From the raised banks on which the Washington Monument sits, I could see Capitol Hill and a haze of miniature flags but any glimpse of the new president or other dignitaries was impossible from a distance of 1.2 miles. I was one of the last lucky ones to get a view of the Capitol; those who arrived later had to watch the big screens even further away towards the Lincoln Memorial where U2, Bon Jovi and Beyonce performed on Sunday. But that did not deter two million people from braving temperatures of -5C.
While we waited, there was plenty of humour to keep spirits high if not toes warm.
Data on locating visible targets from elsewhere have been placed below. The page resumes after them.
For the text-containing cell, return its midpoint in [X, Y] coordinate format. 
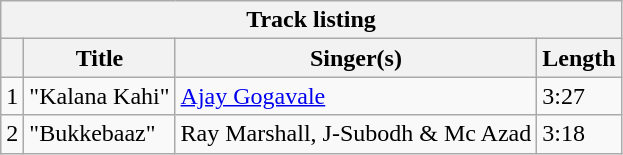
Ajay Gogavale [356, 96]
"Bukkebaaz" [100, 134]
Ray Marshall, J-Subodh & Mc Azad [356, 134]
Title [100, 58]
Track listing [311, 20]
Length [579, 58]
3:27 [579, 96]
3:18 [579, 134]
2 [12, 134]
Singer(s) [356, 58]
1 [12, 96]
"Kalana Kahi" [100, 96]
Find where the given text appears and provide that cell's center as (X, Y) coordinate. 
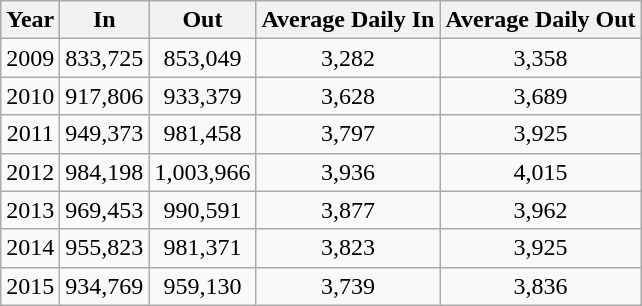
959,130 (202, 286)
853,049 (202, 58)
969,453 (104, 210)
In (104, 20)
1,003,966 (202, 172)
3,797 (348, 134)
3,936 (348, 172)
3,628 (348, 96)
934,769 (104, 286)
2014 (30, 248)
3,358 (540, 58)
3,739 (348, 286)
2015 (30, 286)
2009 (30, 58)
3,823 (348, 248)
955,823 (104, 248)
2013 (30, 210)
3,836 (540, 286)
2010 (30, 96)
990,591 (202, 210)
933,379 (202, 96)
917,806 (104, 96)
984,198 (104, 172)
981,371 (202, 248)
833,725 (104, 58)
Average Daily In (348, 20)
2012 (30, 172)
3,282 (348, 58)
949,373 (104, 134)
Out (202, 20)
Year (30, 20)
4,015 (540, 172)
3,877 (348, 210)
2011 (30, 134)
3,689 (540, 96)
3,962 (540, 210)
Average Daily Out (540, 20)
981,458 (202, 134)
Extract the (x, y) coordinate from the center of the cell holding the provided text.  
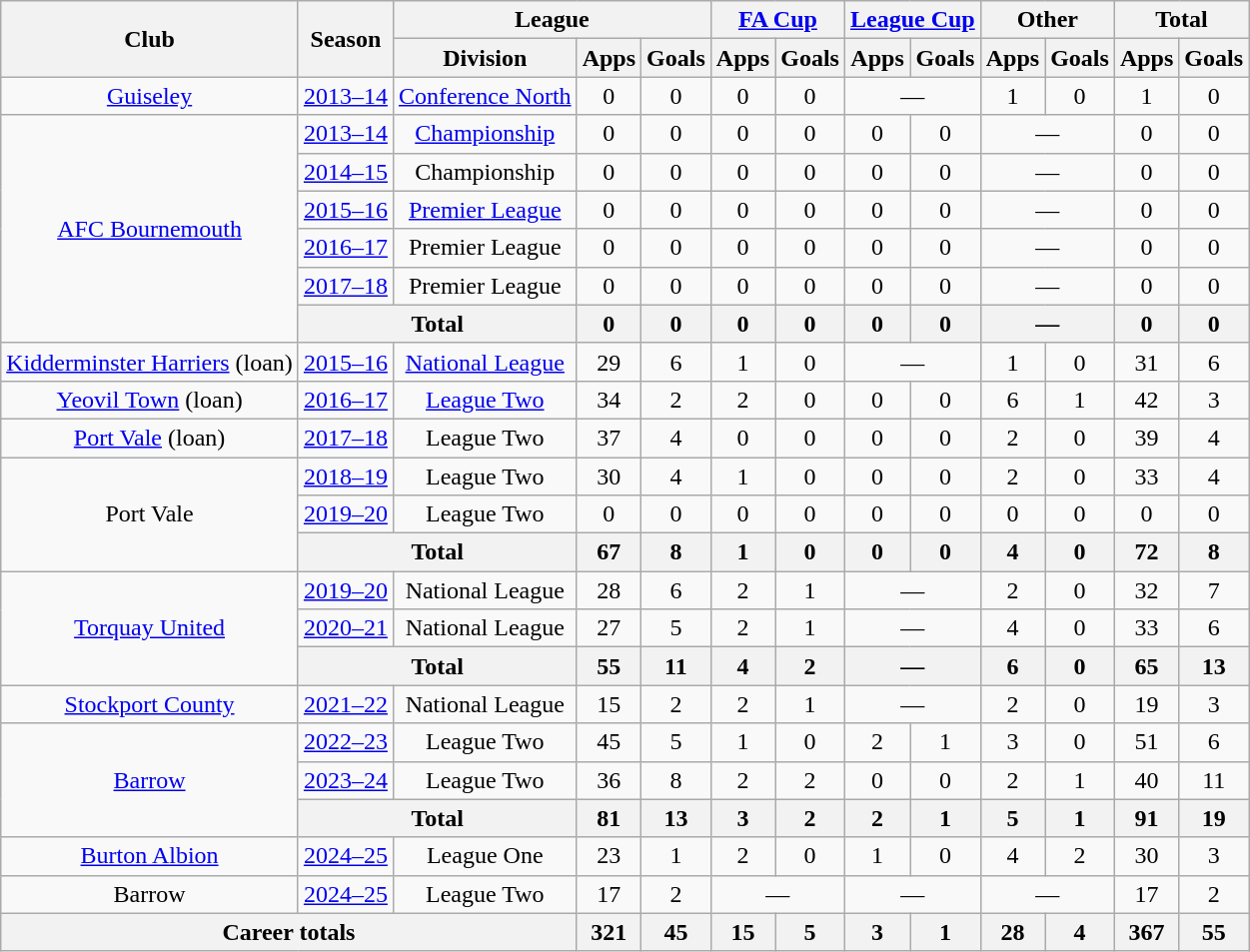
League One (485, 856)
32 (1146, 591)
65 (1146, 666)
Guiseley (150, 96)
34 (609, 400)
51 (1146, 742)
League Cup (912, 20)
81 (609, 818)
Port Vale (loan) (150, 438)
Port Vale (150, 515)
2023–24 (346, 780)
Club (150, 39)
League (552, 20)
29 (609, 362)
27 (609, 628)
2020–21 (346, 628)
AFC Bournemouth (150, 229)
Season (346, 39)
Torquay United (150, 628)
Division (485, 58)
36 (609, 780)
Career totals (289, 932)
Kidderminster Harriers (loan) (150, 362)
31 (1146, 362)
FA Cup (777, 20)
Other (1047, 20)
367 (1146, 932)
91 (1146, 818)
2022–23 (346, 742)
321 (609, 932)
67 (609, 553)
72 (1146, 553)
39 (1146, 438)
2021–22 (346, 704)
37 (609, 438)
7 (1214, 591)
40 (1146, 780)
2018–19 (346, 477)
23 (609, 856)
Burton Albion (150, 856)
2014–15 (346, 172)
Yeovil Town (loan) (150, 400)
42 (1146, 400)
Stockport County (150, 704)
Conference North (485, 96)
Darth Vader’s Theme was hummed loudly as Dick Cheney appeared. “One down!” when Joe Biden was sworn in as Vice President minutes before Obama took to the podium. For Bush, that simple Steam song made famous by Bananarama, “Na-na-na-na, Na-na-na-na, Hey Hey, Goodbye.”
When the moment came for the 44th President to take his oath and address the sea of shivering bodies, an air of solemnity fell on the American capital with many moved to tears. Obama’s speech will be pored over for generations to come but, for me, the most profound moments were the short, poignant pauses between his phrases as the huddled masses stood in silence—expectant for his next word and the near realisation of the change for which so many have hoped for so long.